### Text block
-- Begin --

Hardware accelerated JPEG video decoder MFT from AMD

Video GPU vendors (AMD, Intel, NVIDIA) ship their hardware with drivers, which in turn provide hardware-assisted decoder for JPEG (also known as MJPG and MJPEG. and Motion JPEG) video in form-factor of a Media Foundation Transform (MFT).

JPEG is not included in DirectX Video Acceleration (DXVA) 2.0 specification, however hardware carries implementation for the decoder. A separate additional MFT is a natural way to provide OS integration.

AMD’s decoder is named “AMD MFT MJPEG Decoder” and looks weird from the start. It is marked as MFT_ENUM_FLAG_HARDWARE, which is good but this normally assumes that the MFT is also MFT_ENUM_FLAG_ASYNCMFT, but the MFT lacks the markup. AMD’s another decoder MFT “AMD D3D11 Hardware MFT Playback Decoder” has the same problem though.

Hardware MFTs must use the new asynchronous processing model…

Presumably the MFT has the behavior of normal asynchronous MFT, however as long as this markup does not have side effects with Microsoft’s software, AMD does not care for this confusion to others.

Furthermore, the registration information for this decoder suggests that it can handle decoding into MFVideoFormat_NV12 video format, and sadly it is again inaccurate promise. Despite the supposed claim, the capability is missing and Microsoft’s Video Processor MFT jumps in as needed to satisfy such format conversion.

These were just minor things, more or less easy to tolerate. However, a rule of thumb is that Media Foundation glue layer provided by technology partners such as GPU vendors is only satisfying minimal certification requirements, and beyond that it causes suffering and pain to anyone who wants to use it in real world scenarios.

AMD’s take on making developers feel miserable is the way how hardware-assisted JPEG decoding actually takes place.

The thread 0xc880 has exited with code 0 (0x0).
The thread 0x593c has exited with code 0 (0x0).
The thread 0xa10 has exited with code 0 (0x0).
The thread 0x92c4 has exited with code 0 (0x0).
The thread 0x9c14 has exited with code 0 (0x0).

-- End --

### Exercise brief
Pick up the piece on AMD's hardware JPEG decoder MFT and carry it on from the point where it stops. The records that come next have nothing to do with the text.

### Recorded information
-- Begin --

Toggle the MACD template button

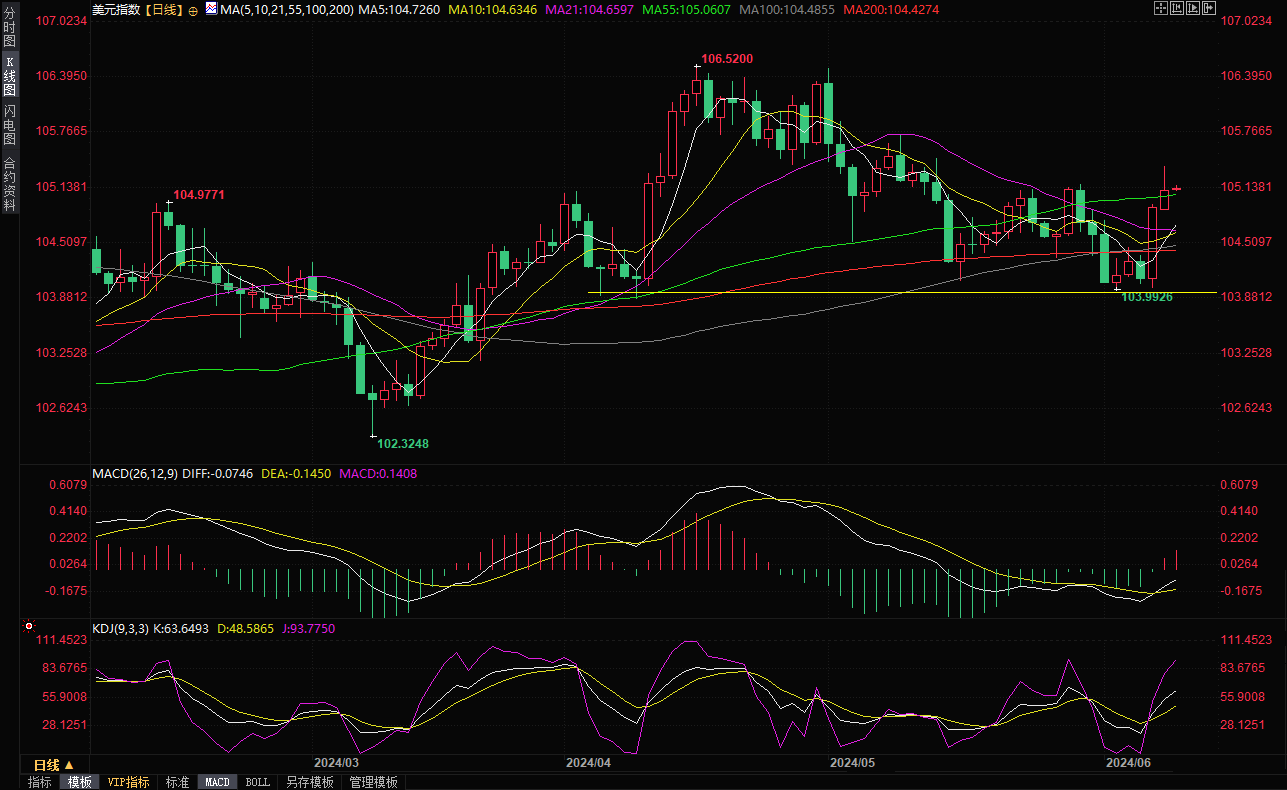[217, 782]
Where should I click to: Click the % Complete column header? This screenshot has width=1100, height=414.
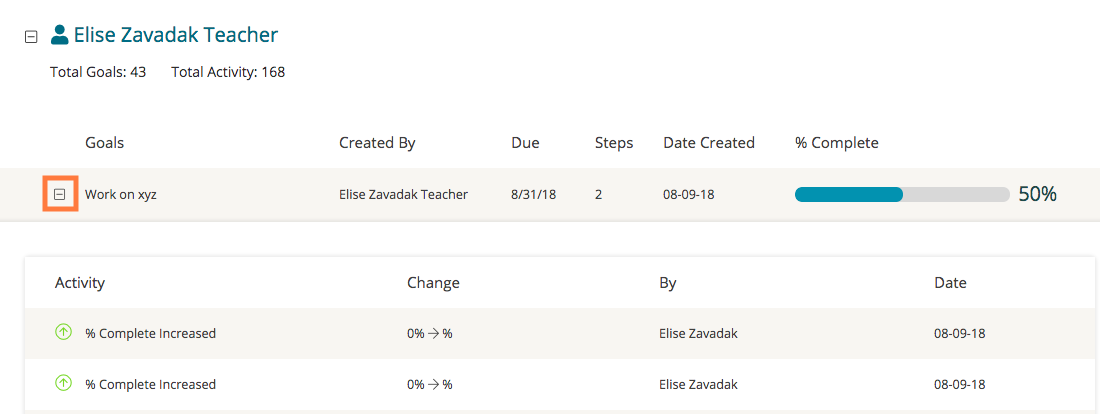pos(837,143)
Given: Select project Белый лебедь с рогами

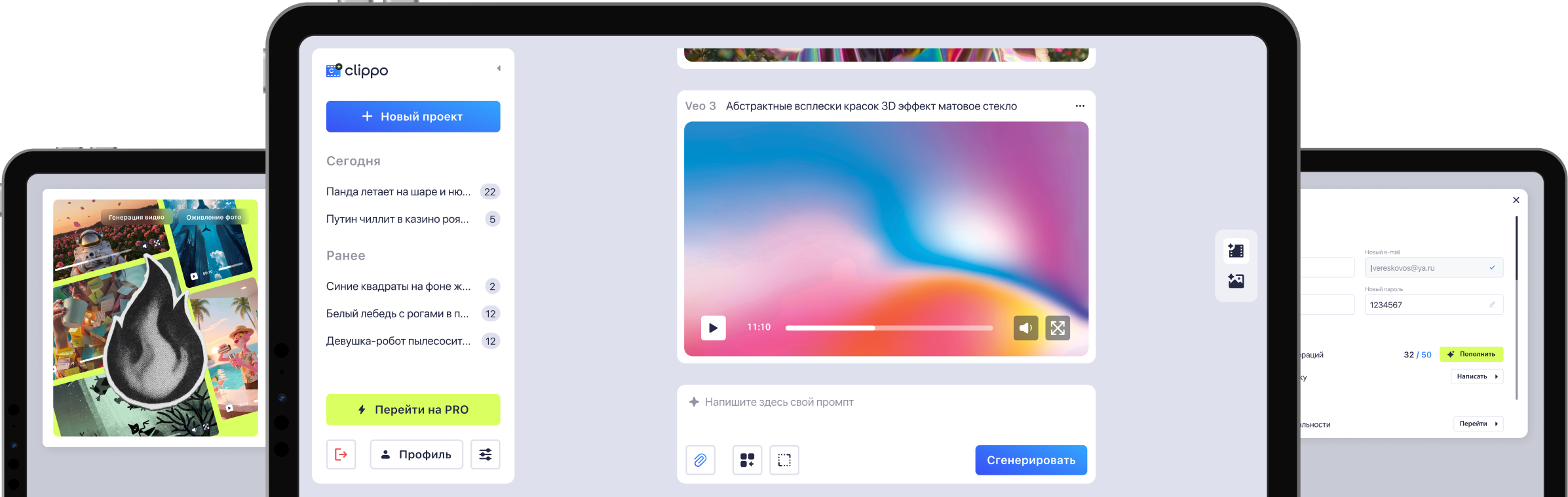Looking at the screenshot, I should click(x=397, y=314).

-- End --

### Output for this exercise
The thread 0xa094 has exited with code 0 (0x0).
The thread 0x609c has exited with code 0 (0x0).
The thread 0x47f8 has exited with code 0 (0x0).
The thread 0xe1ec has exited with code 0 (0x0).
The thread 0x6cd4 has exited with code 0 (0x0).
The thread 0x21f4 has exited with code 0 (0x0).
The thread 0xd8f8 has exited with code 0 (0x0).
The thread 0xf80 has exited with code 0 (0x0).
The thread 0x8a90 has exited with code 0 (0x0).
The thread 0x103a4 has exited with code 0 (0x0).
The thread 0xa16c has exited with code 0 (0x0).
The thread 0x6754 has exited with code 0 (0x0).
The thread 0x9054 has exited with code 0 (0x0).
The thread 0x9fe4 has exited with code 0 (0x0).
The thread 0x12360 has exited with code 0 (0x0).
The thread 0x31f8 has exited with code 0 (0x0).
The thread 0x3214 has exited with code 0 (0x0).
The thread 0x7968 has exited with code 0 (0x0).
The thread 0xbe84 has exited with code 0 (0x0).
The thread 0x11720 has exited with code 0 (0x0).
The thread 0xde10 has exited with code 0 (0x0).
The thread 0x5848 has exited with code 0 (0x0).
The thread 0x107fc has exited with code 0 (0x0).
The thread 0x6e04 has exited with code 0 (0x0).
The thread 0x6e90 has exited with code 0 (0x0).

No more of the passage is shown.